Fidget rings and other fidget objects
Having something to play with or occupy your hands in conversation can help with dermatillomania, trichtillomania, nail biting, and a host of other nervous/anxious habits. Fidget/spinner rings are especially nice for professional situations–where you can’t pull out buckyballs or rubberbands, etc. A friend and I bought gorgeous, matching ones, and I’ve toyed with mine during interviews, therapy, and particularly boring lectures. Almost immediately after purchasing, I ended up with long enough fingernails to paint–I wasn’t biting or tearing at my nail beds constantly.

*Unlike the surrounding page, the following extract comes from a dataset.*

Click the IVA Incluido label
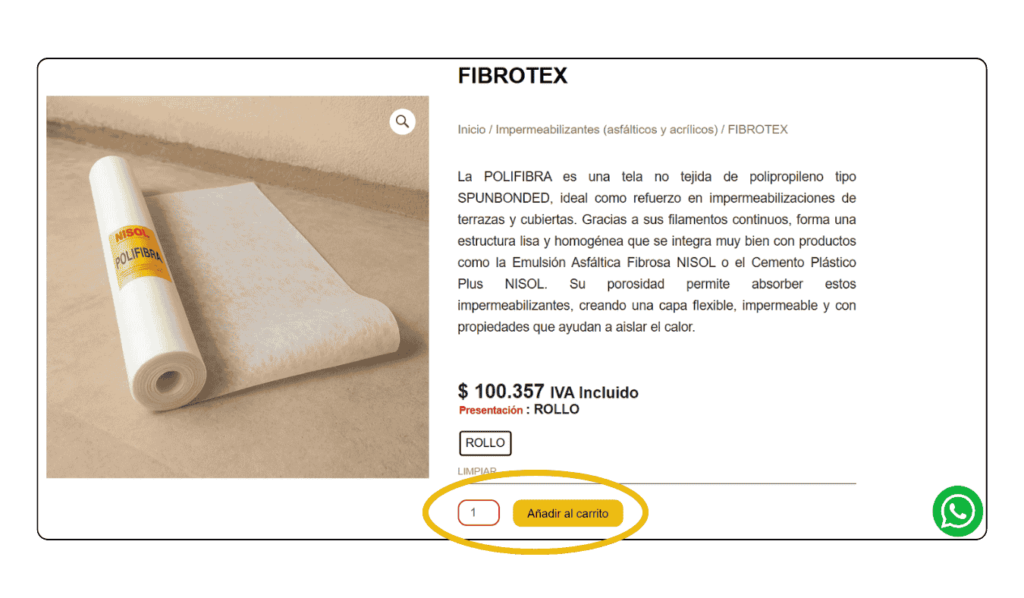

Even if you’re not the anxious type, I recommend them as a way to get respite in a conversation or interaction. More socially acceptable than looking at your phone, they give me something to focus on when I need a few seconds of space or distance. Here are some on Etsy, and cheaper variants on Amazon.

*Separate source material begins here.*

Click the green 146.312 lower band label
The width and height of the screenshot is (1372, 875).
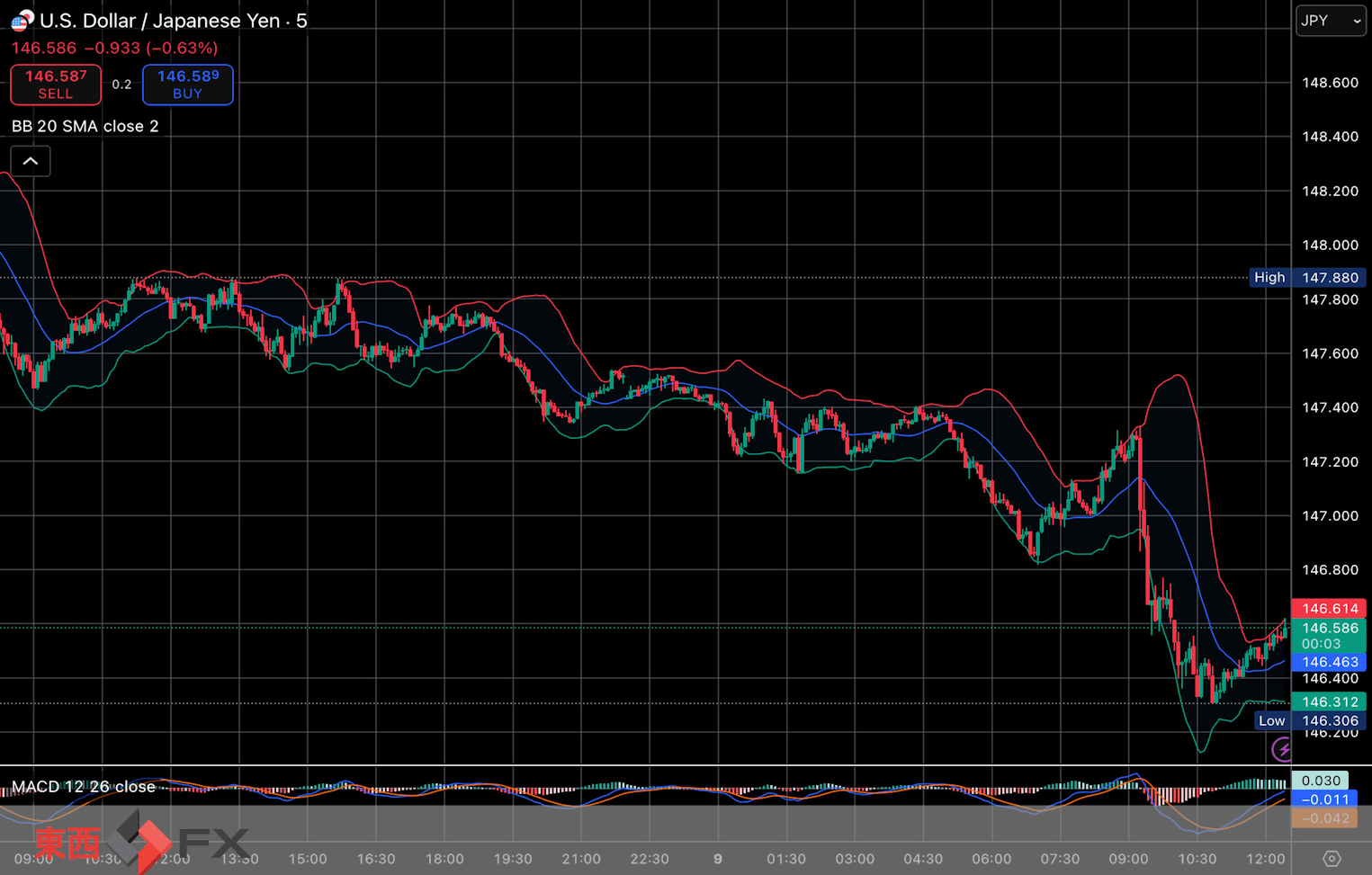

Though I haven’t used it personally, some friends use what I know as massage putty, but I’m sure the expensive stuff could be replaced with some cheap, dollar store putty. Build hand strength, make weird shapes, copy newsprint. Rubik’s cubes are favorites of my friends, though I’ve never picked up the appeal.
Books, books, books
Books can add up in cost more than a phone app, but honestly, if a single book is cheaper in time and money than therapy….it’s well worth it. Though I’ve had access to free therapy for years now, books have been where I developed coping strategies, learned to recognize failure-mode patterns of thinking, and have me the words to explain what was going wrong in my head. And these haven’t been highly technical books–I’d just wander into the psychology section of a bookstore and find the ones that seemed to be less about spirituality and bad tropes and more about science, particularly ones that talked about coping strategies, evidence-based therapy, or didn’t rail against medication on the back cover.
Finding people with other mental illnesses.
I actually don’t seek out people with eating disorders–it can put a real strain on me if we’re not at similar levels of recovery. But spending time around people who are used to having bad brain days that make socializing hard has taken a lot of the pressure of social interactions. I wasn’t trying to hide my coping mechanisms, and I got praise and reward for little victories (I ate a snack! I decided not to go to the gym today and felt good about it!) that wouldn’t mean much to a neurotypical observer.
*For over a year, I’ve encouraged friends and, well, strangers on the internet to use Fitocracy for their non-shamey system. Recently, the emails from the site have been all about weight loss and fat burning. I’ve solved this by disabling all emails, but the trend from site-for-people-who-want-to-feel-good-about-exercise to site-for-people-with-also-some-guilt is annoying.